GUI: Out of Disk Space - "System Busy, try again later or contact tech support" (DRAFT)

SR Information: SR 1648848

Found on Product / Software Version: DXi6802 running 2.2.0.1_68. It may apply on other versions and platforms if the DXi allows disk usage to reach 100%.

Problem Description: After customer ran out of disk space, WebGui started to issue the message "system busy, try again later or contact tech support".

Overview

This article covers one specific root cause for the message

Note from Editor: Are there any upper case letters in the message, such as "S" for "system" or "B" for "busy"? If so, please fix as needed.

system busy, try again later or contact tech support.

If the description below doesn't match your problem, we encourage you to do further analysis, and if needed, request assistance from your senior engineer or backline engineer.

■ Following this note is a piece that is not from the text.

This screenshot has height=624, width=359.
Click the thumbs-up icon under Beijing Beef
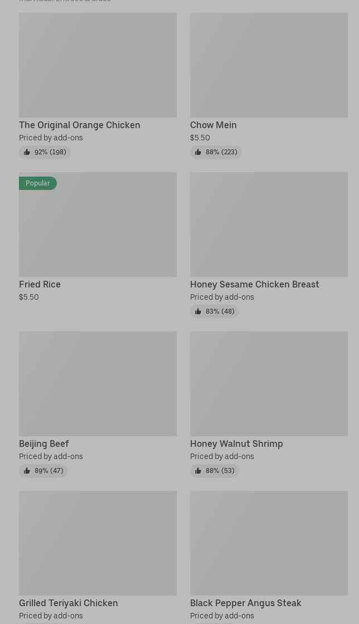(27, 471)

This article consists of the following sections:

Overview
Identifying the Problem
Solving the Problem
Additional Notes

Identifying the Problem

Note from Editor: Is "WebGui" correct, with that use of capitals? If not, please change to the way people would expect to see it.

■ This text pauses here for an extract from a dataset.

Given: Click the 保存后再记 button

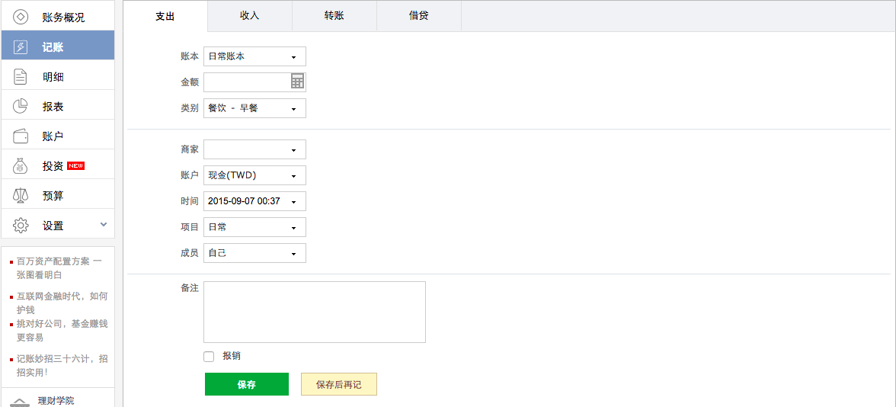Looking at the screenshot, I should pyautogui.click(x=338, y=384).
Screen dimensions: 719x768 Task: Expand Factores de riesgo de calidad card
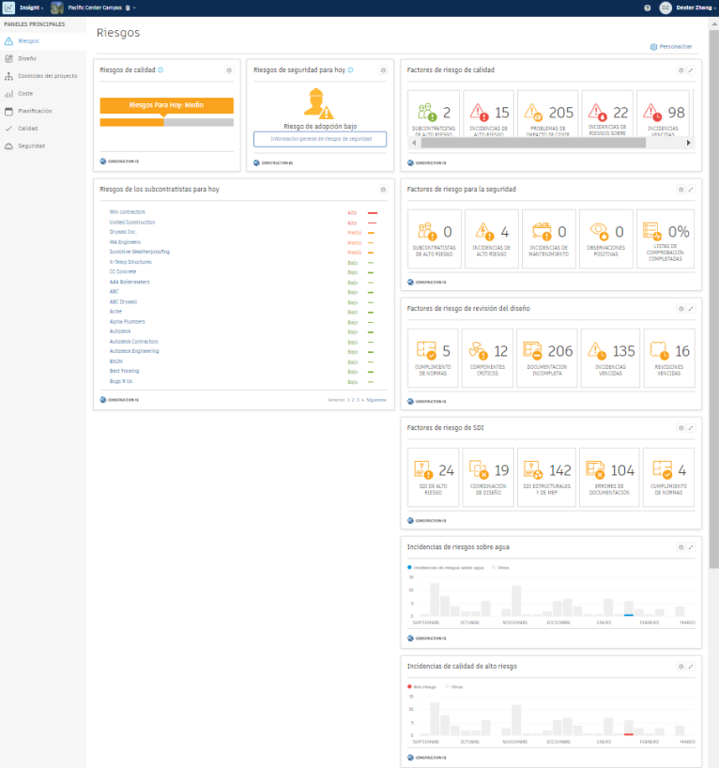[691, 70]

In this case, when the customer attempted to navigate on the replication WebGui, they received the following message: system busy, try again later or contact tech support.

In a case like this, to identify the problem:

1. Look at tsunami.log. In this case, it contains messages indicating that share information is missing under the replication configuration file:

ERROR - 12/09/13-03:39:04 - unknown:8000 ReplicationAPI.cpp(16476) [webguid] validateExists() - Share EP-CV-DXI-02 does not exist in the replication configuration.

ERROR - 12/09/13-03:39:04 - SystemReport SysReportUtil.cpp(2874) [webguid] NASGroup() - Failed to get replication enable/disable for share: EP-CV-DXI-02

ERROR - 12/09/13-03:39:04 - unknown:8000 ReplicationAPI.cpp(16476) [webguid] validateExists() - Share R-DXI-CACYIMV-1 does not exist in the replication configuration.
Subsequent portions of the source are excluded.